• [ACTIVITY]: In the article on National Black HIV/AIDS Awareness Day, can you repeat the text from "A CDC report" up to and including "in his lifetime.", substituting "16" for "sixteen"?

• [DOCUMENT PASSAGE]:

"""

The health experts and medical professionals across the United States have joined hands to create awareness about Human Immunodeficiency Virus/Acquired Immunodeficiency Syndrome—the deadliest viral infection having no 100 percent cure till date– as the country observes the 15th National Black HIV/AIDS Awareness Day on Saturday (February 7).
The day is recognized as a dedicated event for encouraging the people across the country, especially the African Americans, to get educated about the precautions, symptoms, screening and treatment of the potentially fatal infection.
The medical professionals also intend to aware people about a daily pill, called PrEP, which can prevent HIV infection.
The health experts at the US Centers for Disease Control and Prevention (CDC) say the African Americans face the most severe burden of Human Immunodeficiency Virus (HIV) among all the ethnic and racial groups in the United States.
A CDC report shows black males have more than six times higher rate of new AIDS diagnoses than their white counterparts. In simpler terms, one in every sixteen black males will be contracting the AIDS virus in his lifetime.
However, the doctors and health experts are leaving no stone unturned to create awareness across the country and in Frederick County to educate all, especially the most vulnerable group about the prevention, screening and treatment of the fatal infection.
Deborah Anne, a certified registered nurse for AIDS at the Frederick County Health Department, said, “It’s like the big bullet we’ve been waiting for to stop new infections. I’m proud that here at Frederick County Health Department, we have actually been trying to educate everyone that comes in for HIV testing that if they are putting themselves at risk on a regular basis, this is a good option for them.”
The health experts also assert the Americans to know their HIV status on regular interval. They believe timely screening helps in timely treatment and check the further spread of the potentially fatal infection that targets the immune system of human body.

"""

• [SUPPLIED DATA]:
"""

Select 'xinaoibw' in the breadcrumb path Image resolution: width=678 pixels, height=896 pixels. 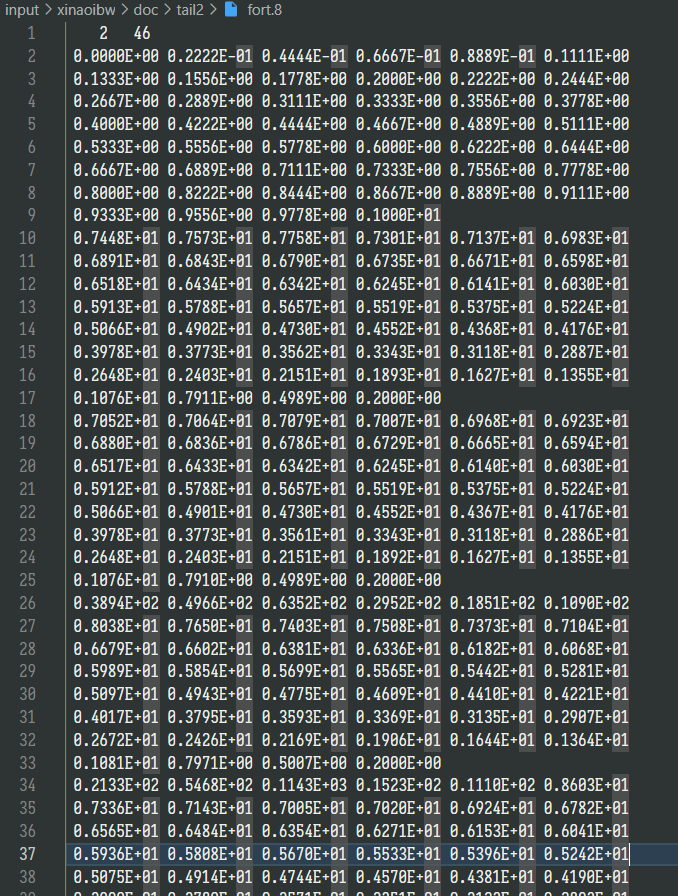coord(86,10)
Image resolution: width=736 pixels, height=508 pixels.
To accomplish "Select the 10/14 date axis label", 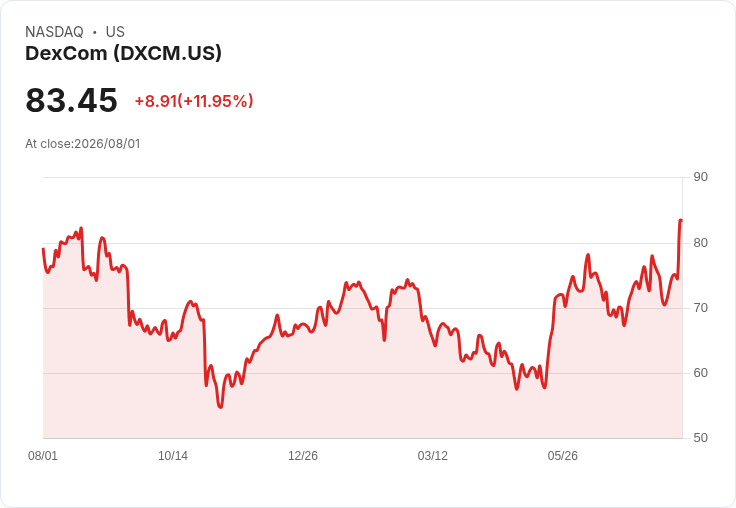I will 173,456.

"""

• [WRITTEN RESPONSE]:
A CDC report shows black males have more than six times higher rate of new AIDS diagnoses than their white counterparts. In simpler terms, one in every 16 black males will be contracting the AIDS virus in his lifetime.